This ability of the "-fx "
operator to manipulate the RGBA channels of an image makes this operator
perfect for manipulating Channels and Masks.
As of IM 6.2.10 you can add variable assignments to "-fx " expressions, which allows you to
reduce the complexity of some expressions, that would basically be impossible
any other way.
For example, here I create a gradient based on the distant from a particular
point (assigned to the variables 'xx ' and 'yy ').
Without variables this formula could have become very complex.
convert -size 100x100 xc: -channel G \
-fx 'xx=i-w/2; yy=j-h/2; rr=hypot(xx,yy); (.5-rr/70)*1.2+.5' \
-separate fx_radial_gradient.png
| |
|
|
Due the simple tokenization handling used by "-fx ", variable names can only
consist of letters, and must not contain numbers. Also as a lot of single
letters are used for internal variables accessing image information, it is
recommended that variable names be at least two letters long. As such I use
'xx ' and 'yy ' rather than just 'x ' or
'y '.
|
|
The "-fx " function
'rr=hypot(xx,yy) ' was added to IM v6.3.6 to speed up the very
commonly used expression 'rr=sqrt(xx*xx+yy*yy) '.
Of course if you need the distance squared, you should avoid the
'hypot() ' function, and the sqrt() function it implies.
|
For more examples of some really complex expressions see More Complex DIY Gradients, which
would be impossible with out multiple statement assignments. The same is true
for DIY Perspective Transform.
As of IM version 6.3.0-1, the complexity of "-fx " expressions started to require
external files, so the standard '@filename ' can now be
used to read the expression from a file.
echo "u*2" | convert rose: -fx "@-" fx_file.png
| |
|
This also means you can use more complex scripts to generate the specific FX
expressions for a particular job. Internally the file is simply read into a
string and interpreted as usual.
Other settings that are important to "-fx " are "-virtual-pixel " and "-interpolate ".

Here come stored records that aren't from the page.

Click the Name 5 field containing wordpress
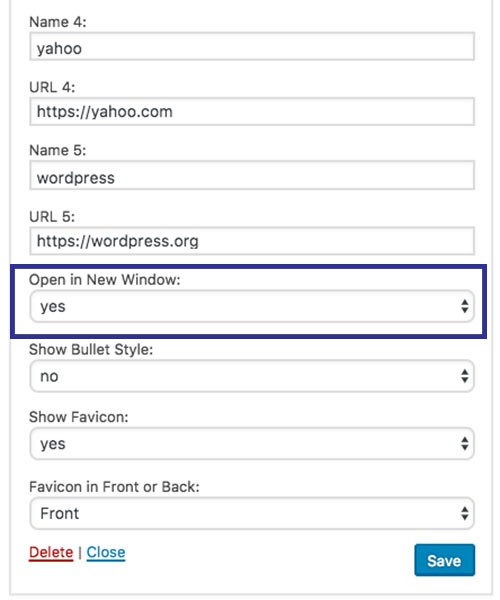The image size is (500, 600). [x=252, y=175]
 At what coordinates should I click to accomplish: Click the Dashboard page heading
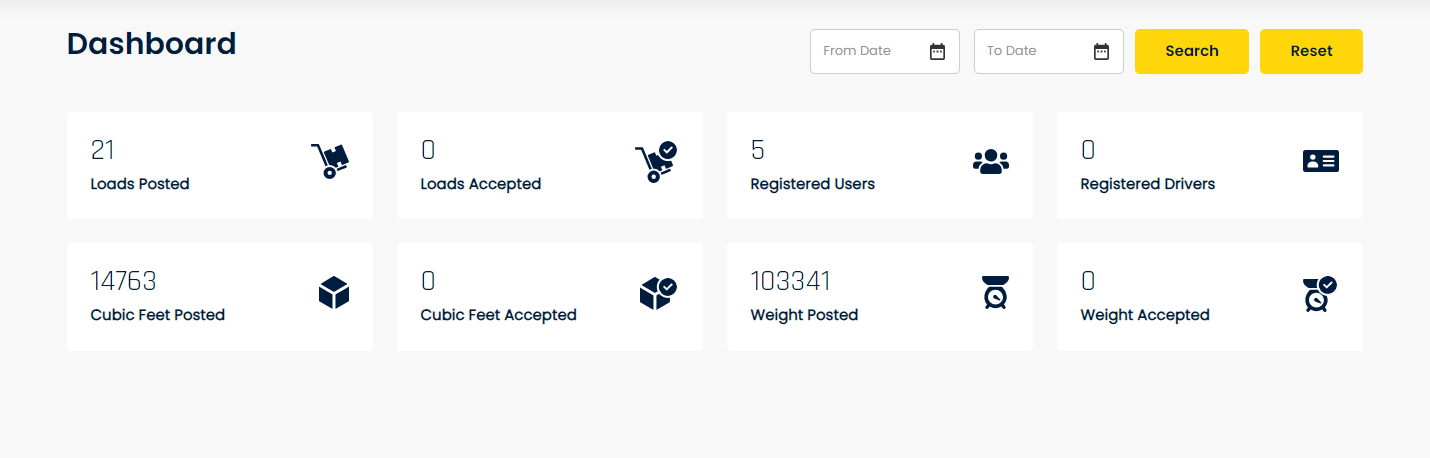coord(151,44)
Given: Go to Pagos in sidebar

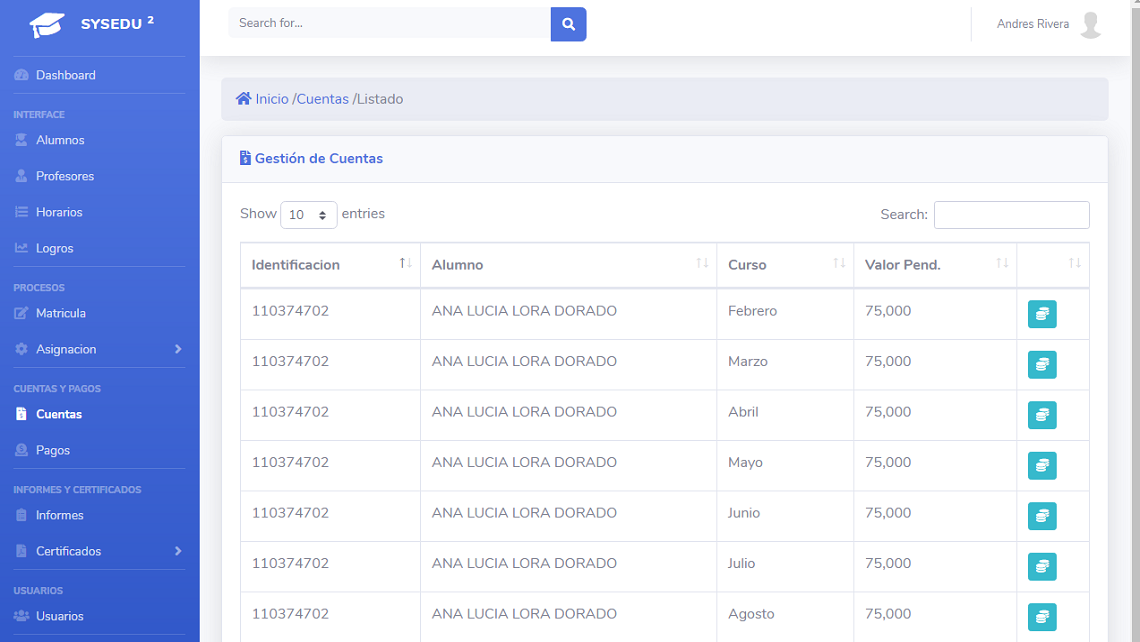Looking at the screenshot, I should [53, 450].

The Virtual Pixel Setting allows one to
set what colors or image results should be returned when the lookup
coordinates go outside the area covered by the input image. This allows one to
set edge effects for things like blurs, as well as tile image over a larger
area.
The Interpolate Setting allows one to
specify how IM should mix colors of neighbouring pixels when the lookup
coordinates (floating point values) fall between the integer coordinates of
the pixels in the input image. For more information see Interpolated Pixel Lookup.
FX Debugging
The 'debug(expr) ' is essentially a way of printing a
floating point value, each time the FX expression is calculated. This in turn
provides a method of debugging your expressions.

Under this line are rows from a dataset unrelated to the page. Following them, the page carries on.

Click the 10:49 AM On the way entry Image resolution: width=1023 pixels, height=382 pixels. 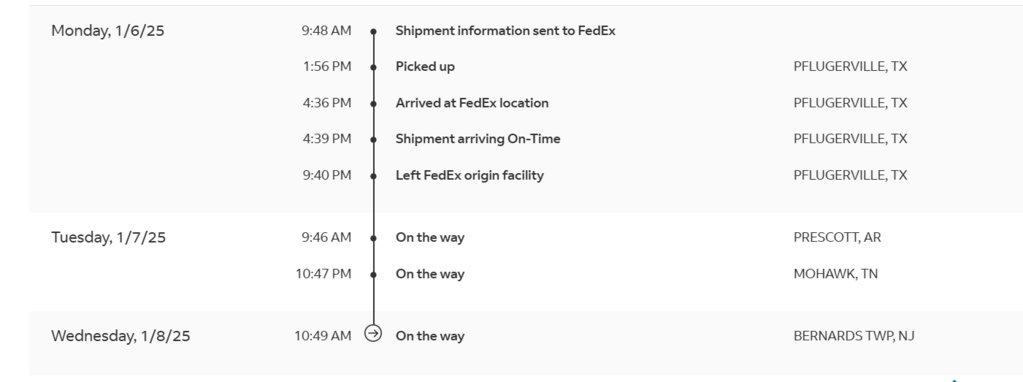(x=430, y=336)
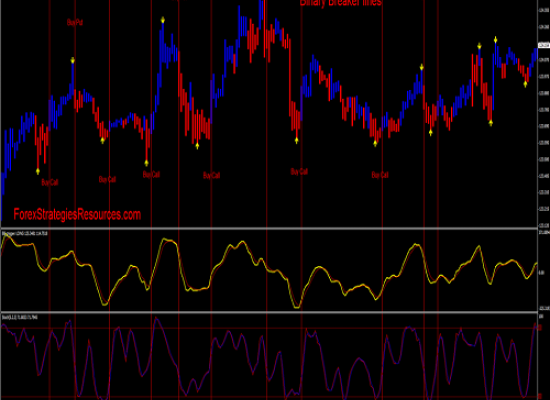
Task: Click the separator above the stochastic panel
Action: pyautogui.click(x=269, y=312)
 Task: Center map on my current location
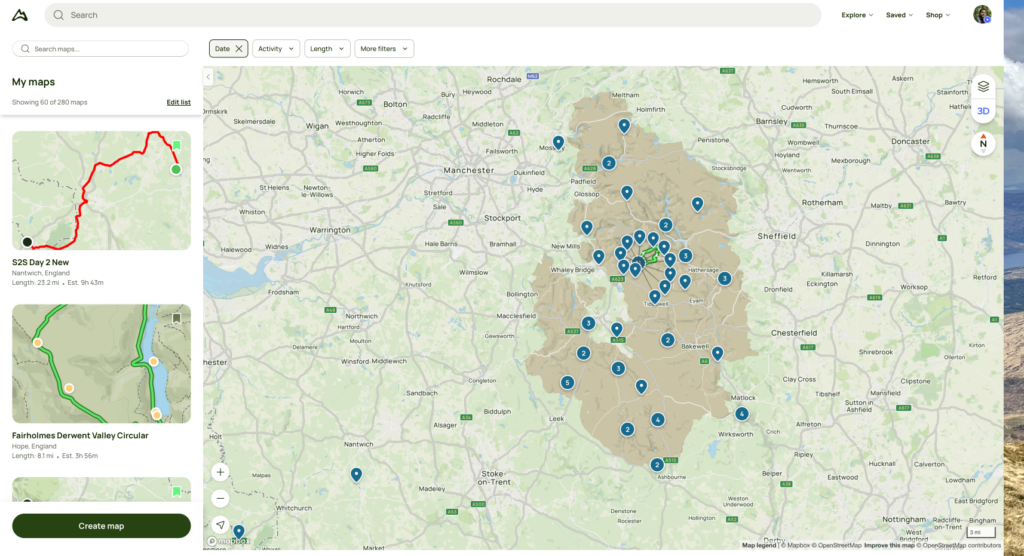221,524
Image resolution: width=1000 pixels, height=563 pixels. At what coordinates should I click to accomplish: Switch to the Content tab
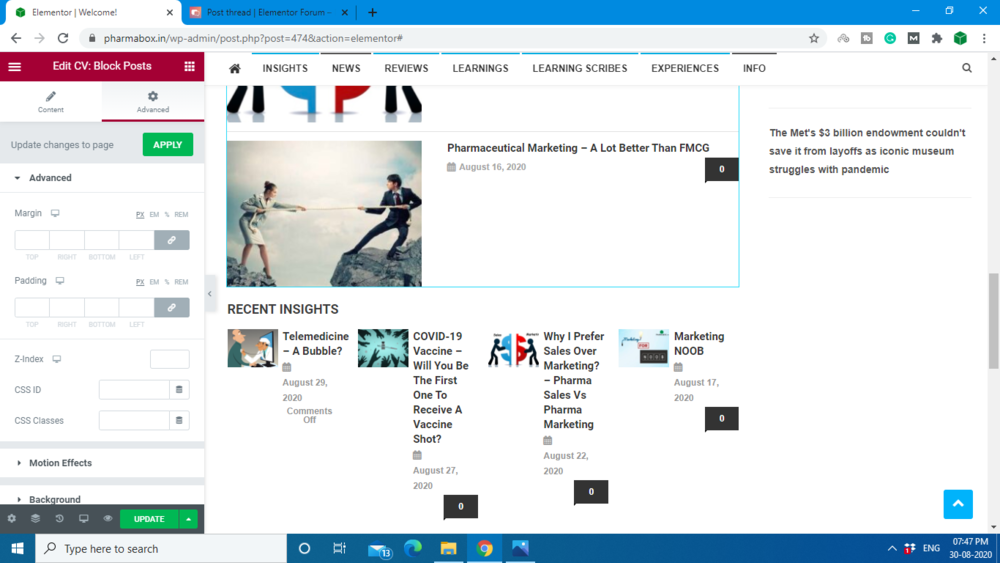[50, 101]
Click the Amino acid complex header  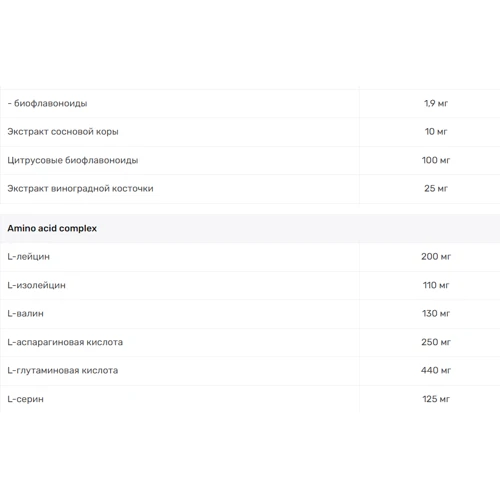coord(52,229)
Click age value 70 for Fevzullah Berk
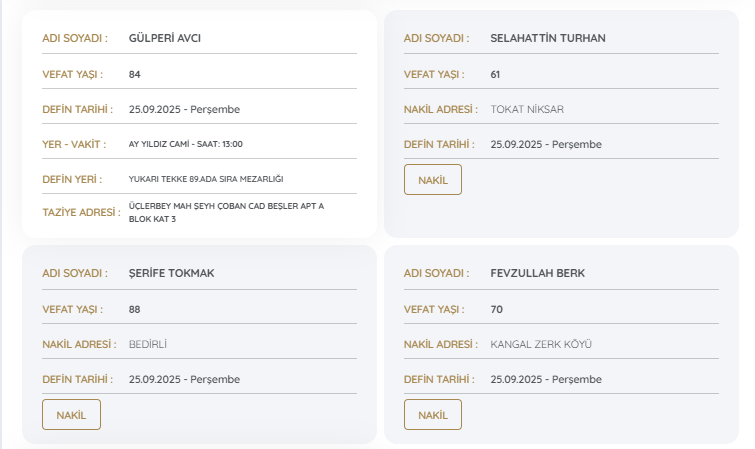This screenshot has height=449, width=755. pos(496,309)

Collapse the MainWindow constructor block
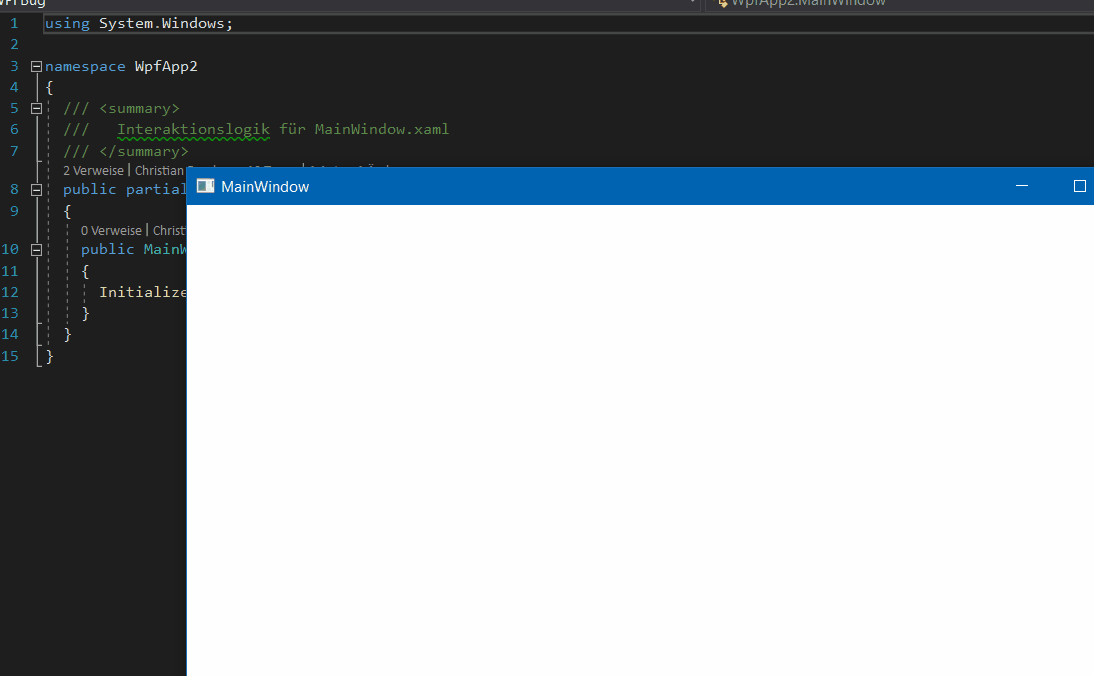tap(35, 249)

However you can limit the output from the "debug() " by using a
tertiary if-else expression. For example this will print the floating point
color values for pixel 10,10 from the built-in "rose: " image.
The actual image result is ignored by using the 'NULL: ' image handler.

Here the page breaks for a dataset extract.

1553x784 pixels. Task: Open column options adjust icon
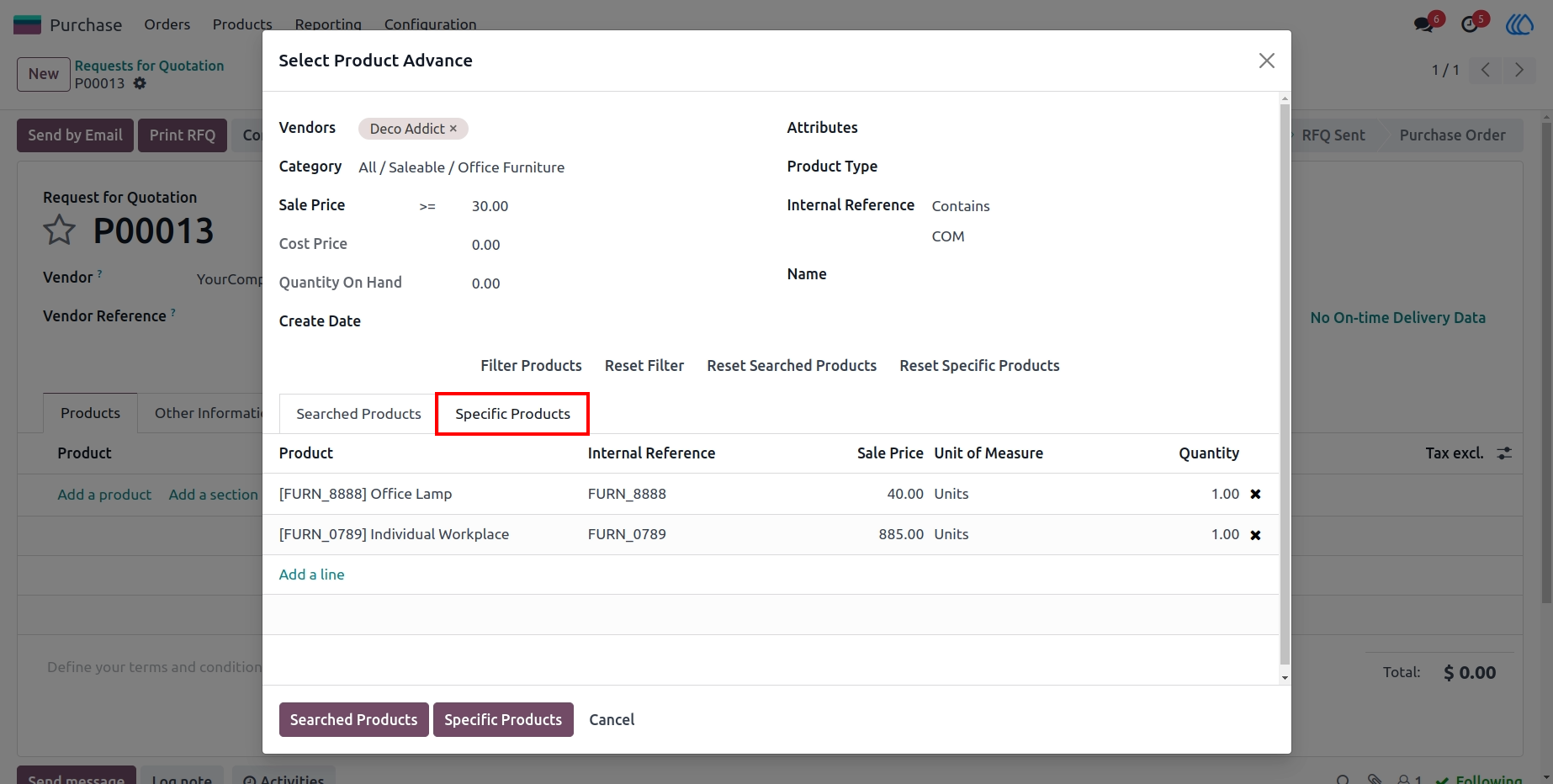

convert rose: -fx 'i==10&&j==10?debug(u):1; u' null:
| |
|
Remember the output is on standard error, not the normal standard output, that
way you can use this in a command pipeline, without problems.
Note how the FX expression was executed three times, once for each channel
for just that one pixel. Multiply that by the number of pixels, and you can
imagine the length of the output if "debug() " was not limited to
just one pixel, even for this small image.
FX-like Built-in Operations
Well "-fx " operations is
slow, very slow when processing large images with very complex expressions.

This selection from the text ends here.